What to do: Make an exact copy of the entries below.

*** Records to use Section Begins ***

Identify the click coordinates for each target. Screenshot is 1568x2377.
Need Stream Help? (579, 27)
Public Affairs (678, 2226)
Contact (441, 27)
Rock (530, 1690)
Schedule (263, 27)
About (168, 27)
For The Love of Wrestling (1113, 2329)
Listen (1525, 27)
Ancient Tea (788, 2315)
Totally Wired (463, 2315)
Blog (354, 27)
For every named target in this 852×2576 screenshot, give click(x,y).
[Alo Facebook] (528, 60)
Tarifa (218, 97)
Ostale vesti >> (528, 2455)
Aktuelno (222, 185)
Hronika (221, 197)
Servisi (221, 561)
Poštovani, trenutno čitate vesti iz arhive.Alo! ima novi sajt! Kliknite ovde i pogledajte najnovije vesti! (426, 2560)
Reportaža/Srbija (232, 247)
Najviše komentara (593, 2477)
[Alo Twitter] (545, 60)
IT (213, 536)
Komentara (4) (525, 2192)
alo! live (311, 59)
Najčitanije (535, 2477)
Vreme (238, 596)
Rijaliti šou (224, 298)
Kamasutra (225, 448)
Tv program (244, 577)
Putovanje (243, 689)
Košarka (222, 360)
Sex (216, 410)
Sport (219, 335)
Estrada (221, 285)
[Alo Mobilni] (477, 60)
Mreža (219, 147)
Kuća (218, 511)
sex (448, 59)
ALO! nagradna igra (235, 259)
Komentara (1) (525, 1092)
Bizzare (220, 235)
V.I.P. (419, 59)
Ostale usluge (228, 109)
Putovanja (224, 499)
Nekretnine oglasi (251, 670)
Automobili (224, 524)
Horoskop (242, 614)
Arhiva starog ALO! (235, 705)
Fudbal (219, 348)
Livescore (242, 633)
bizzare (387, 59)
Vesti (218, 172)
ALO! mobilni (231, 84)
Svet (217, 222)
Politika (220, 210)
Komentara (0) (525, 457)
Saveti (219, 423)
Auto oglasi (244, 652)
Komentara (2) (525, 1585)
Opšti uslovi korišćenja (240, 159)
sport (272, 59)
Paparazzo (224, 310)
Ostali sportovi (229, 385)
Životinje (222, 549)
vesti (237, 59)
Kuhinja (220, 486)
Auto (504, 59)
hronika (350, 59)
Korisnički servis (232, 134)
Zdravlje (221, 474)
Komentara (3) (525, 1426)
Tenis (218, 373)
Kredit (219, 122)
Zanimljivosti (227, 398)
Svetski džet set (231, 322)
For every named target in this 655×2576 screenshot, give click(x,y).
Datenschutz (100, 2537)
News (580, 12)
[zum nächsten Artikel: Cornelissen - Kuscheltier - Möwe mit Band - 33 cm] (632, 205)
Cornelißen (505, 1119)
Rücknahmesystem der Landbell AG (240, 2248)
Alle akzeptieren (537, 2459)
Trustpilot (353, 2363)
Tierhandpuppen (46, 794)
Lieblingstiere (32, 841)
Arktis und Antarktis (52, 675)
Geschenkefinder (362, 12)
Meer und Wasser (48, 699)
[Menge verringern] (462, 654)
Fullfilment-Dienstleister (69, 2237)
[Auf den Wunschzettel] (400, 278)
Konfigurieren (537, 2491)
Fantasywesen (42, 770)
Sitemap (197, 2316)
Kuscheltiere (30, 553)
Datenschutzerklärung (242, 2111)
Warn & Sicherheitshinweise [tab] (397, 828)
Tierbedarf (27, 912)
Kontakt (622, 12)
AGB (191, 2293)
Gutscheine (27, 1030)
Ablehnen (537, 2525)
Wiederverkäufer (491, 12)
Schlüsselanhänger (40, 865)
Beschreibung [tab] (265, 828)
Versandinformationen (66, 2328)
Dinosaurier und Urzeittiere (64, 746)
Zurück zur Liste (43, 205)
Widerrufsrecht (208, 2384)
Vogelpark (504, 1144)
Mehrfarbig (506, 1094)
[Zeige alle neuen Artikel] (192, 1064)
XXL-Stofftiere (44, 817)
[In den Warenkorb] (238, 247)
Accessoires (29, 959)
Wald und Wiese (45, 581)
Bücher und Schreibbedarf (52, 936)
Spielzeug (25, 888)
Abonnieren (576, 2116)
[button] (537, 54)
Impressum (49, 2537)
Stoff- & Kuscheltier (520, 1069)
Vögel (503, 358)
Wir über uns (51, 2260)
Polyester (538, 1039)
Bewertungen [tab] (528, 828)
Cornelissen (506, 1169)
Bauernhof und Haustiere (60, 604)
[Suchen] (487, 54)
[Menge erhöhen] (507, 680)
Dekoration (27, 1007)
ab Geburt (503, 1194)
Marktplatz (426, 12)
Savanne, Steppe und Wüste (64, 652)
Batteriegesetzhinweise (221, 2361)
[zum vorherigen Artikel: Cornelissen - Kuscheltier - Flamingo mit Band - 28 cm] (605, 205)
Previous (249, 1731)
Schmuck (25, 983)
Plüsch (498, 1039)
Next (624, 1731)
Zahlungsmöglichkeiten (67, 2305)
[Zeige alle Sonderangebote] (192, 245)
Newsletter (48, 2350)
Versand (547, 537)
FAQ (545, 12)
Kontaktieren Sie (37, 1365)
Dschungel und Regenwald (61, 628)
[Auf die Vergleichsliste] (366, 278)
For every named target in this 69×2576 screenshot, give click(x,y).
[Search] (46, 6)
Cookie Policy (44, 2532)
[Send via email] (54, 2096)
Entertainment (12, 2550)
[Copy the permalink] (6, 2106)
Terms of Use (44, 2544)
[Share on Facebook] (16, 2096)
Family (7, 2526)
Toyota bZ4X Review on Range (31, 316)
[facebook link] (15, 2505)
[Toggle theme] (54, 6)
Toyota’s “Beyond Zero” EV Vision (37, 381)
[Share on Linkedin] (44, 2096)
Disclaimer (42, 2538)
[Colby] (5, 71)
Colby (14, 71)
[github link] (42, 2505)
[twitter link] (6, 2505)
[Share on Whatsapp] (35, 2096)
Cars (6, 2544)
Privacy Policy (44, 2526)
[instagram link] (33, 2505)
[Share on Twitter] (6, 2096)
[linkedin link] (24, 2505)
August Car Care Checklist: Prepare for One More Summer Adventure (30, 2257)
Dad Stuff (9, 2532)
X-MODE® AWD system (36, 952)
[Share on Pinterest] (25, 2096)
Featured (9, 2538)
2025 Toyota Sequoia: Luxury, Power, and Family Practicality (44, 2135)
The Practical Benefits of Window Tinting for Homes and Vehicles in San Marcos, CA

*** Records to use Section Ends ***

Completed task:
Identify the click coordinates for each target. Screenshot is 1568x2377.
Need Stream Help? (579, 27)
Public Affairs (678, 2226)
Contact (441, 27)
Rock (530, 1690)
Schedule (263, 27)
About (168, 27)
For The Love of Wrestling (1113, 2329)
Listen (1525, 27)
Ancient Tea (788, 2315)
Totally Wired (463, 2315)
Blog (354, 27)
For every named target in this 852×2576 screenshot, give click(x,y).
[Alo Facebook] (528, 60)
Tarifa (218, 97)
Ostale vesti >> (528, 2455)
Aktuelno (222, 185)
Hronika (221, 197)
Servisi (221, 561)
Poštovani, trenutno čitate vesti iz arhive.Alo! ima novi sajt! Kliknite ovde i pogledajte najnovije vesti! (426, 2560)
Reportaža/Srbija (232, 247)
Najviše komentara (593, 2477)
[Alo Twitter] (545, 60)
IT (213, 536)
Komentara (4) (525, 2192)
alo! live (311, 59)
Najčitanije (535, 2477)
Vreme (238, 596)
Rijaliti šou (224, 298)
Kamasutra (225, 448)
Tv program (244, 577)
Putovanje (243, 689)
Košarka (222, 360)
Sex (216, 410)
Sport (219, 335)
Estrada (221, 285)
[Alo Mobilni] (477, 60)
Mreža (219, 147)
Kuća (218, 511)
sex (448, 59)
ALO! nagradna igra (235, 259)
Komentara (1) (525, 1092)
Bizzare (220, 235)
V.I.P. (419, 59)
Ostale usluge (228, 109)
Putovanja (224, 499)
Nekretnine oglasi (251, 670)
Automobili (224, 524)
Horoskop (242, 614)
Arhiva starog ALO! (235, 705)
Fudbal (219, 348)
Livescore (242, 633)
bizzare (387, 59)
Vesti (218, 172)
ALO! mobilni (231, 84)
Svet (217, 222)
Politika (220, 210)
Komentara (0) (525, 457)
Saveti (219, 423)
Auto oglasi (244, 652)
Komentara (2) (525, 1585)
Opšti uslovi korišćenja (240, 159)
sport (272, 59)
Paparazzo (224, 310)
Ostali sportovi (229, 385)
Životinje (222, 549)
vesti (237, 59)
Kuhinja (220, 486)
Auto (504, 59)
hronika (350, 59)
Korisnički servis (232, 134)
Zdravlje (221, 474)
Komentara (3) (525, 1426)
Tenis (218, 373)
Kredit (219, 122)
Zanimljivosti (227, 398)
Svetski džet set (231, 322)
For every named target in this 655×2576 screenshot, give click(x,y).
Datenschutz (100, 2537)
News (580, 12)
[zum nächsten Artikel: Cornelissen - Kuscheltier - Möwe mit Band - 33 cm] (632, 205)
Cornelißen (505, 1119)
Rücknahmesystem der Landbell AG (240, 2248)
Alle akzeptieren (537, 2459)
Trustpilot (353, 2363)
Tierhandpuppen (46, 794)
Lieblingstiere (32, 841)
Arktis und Antarktis (52, 675)
Geschenkefinder (362, 12)
Meer und Wasser (48, 699)
[Menge verringern] (462, 654)
Fullfilment-Dienstleister (69, 2237)
[Auf den Wunschzettel] (400, 278)
Konfigurieren (537, 2491)
Fantasywesen (42, 770)
Sitemap (197, 2316)
Kuscheltiere (30, 553)
Datenschutzerklärung (242, 2111)
Warn & Sicherheitshinweise [tab] (397, 828)
Tierbedarf (27, 912)
Kontakt (622, 12)
AGB (191, 2293)
Gutscheine (27, 1030)
Ablehnen (537, 2525)
Wiederverkäufer (491, 12)
Schlüsselanhänger (40, 865)
Beschreibung [tab] (265, 828)
Versandinformationen (66, 2328)
Dinosaurier und Urzeittiere (64, 746)
Zurück zur Liste (43, 205)
Widerrufsrecht (208, 2384)
Vogelpark (504, 1144)
Mehrfarbig (506, 1094)
[Zeige alle neuen Artikel] (192, 1064)
XXL-Stofftiere (44, 817)
[In den Warenkorb] (238, 247)
Accessoires (29, 959)
Wald und Wiese (45, 581)
Bücher und Schreibbedarf (52, 936)
Spielzeug (25, 888)
Abonnieren (576, 2116)
[button] (537, 54)
Impressum (49, 2537)
Stoff- & Kuscheltier (520, 1069)
Vögel (503, 358)
Wir über uns (51, 2260)
Polyester (538, 1039)
Bewertungen [tab] (528, 828)
Cornelissen (506, 1169)
Bauernhof und Haustiere (60, 604)
[Suchen] (487, 54)
[Menge erhöhen] (507, 680)
Dekoration (27, 1007)
ab Geburt (503, 1194)
Marktplatz (426, 12)
Savanne, Steppe und Wüste (64, 652)
Batteriegesetzhinweise (221, 2361)
[zum vorherigen Artikel: Cornelissen - Kuscheltier - Flamingo mit Band - 28 cm] (605, 205)
Previous (249, 1731)
Schmuck (25, 983)
Plüsch (498, 1039)
Next (624, 1731)
Zahlungsmöglichkeiten (67, 2305)
[Zeige alle Sonderangebote] (192, 245)
Newsletter (48, 2350)
Versand (547, 537)
FAQ (545, 12)
Kontaktieren Sie (37, 1365)
Dschungel und Regenwald (61, 628)
[Auf die Vergleichsliste] (366, 278)
For every named target in this 69×2576 screenshot, give click(x,y).
[Search] (46, 6)
Cookie Policy (44, 2532)
[Send via email] (54, 2096)
Entertainment (12, 2550)
[Copy the permalink] (6, 2106)
Terms of Use (44, 2544)
[Share on Facebook] (16, 2096)
Family (7, 2526)
Toyota bZ4X Review on Range (31, 316)
[facebook link] (15, 2505)
[Toggle theme] (54, 6)
Toyota’s “Beyond Zero” EV Vision (37, 381)
[Share on Linkedin] (44, 2096)
Disclaimer (42, 2538)
[Colby] (5, 71)
Colby (14, 71)
[github link] (42, 2505)
[twitter link] (6, 2505)
[Share on Whatsapp] (35, 2096)
Cars (6, 2544)
Privacy Policy (44, 2526)
[instagram link] (33, 2505)
[Share on Twitter] (6, 2096)
[linkedin link] (24, 2505)
August Car Care Checklist: Prepare for One More Summer Adventure (30, 2257)
Dad Stuff (9, 2532)
X-MODE® AWD system (36, 952)
[Share on Pinterest] (25, 2096)
Featured (9, 2538)
2025 Toyota Sequoia: Luxury, Power, and Family Practicality (44, 2135)
The Practical Benefits of Window Tinting for Homes and Vehicles in San Marcos, CA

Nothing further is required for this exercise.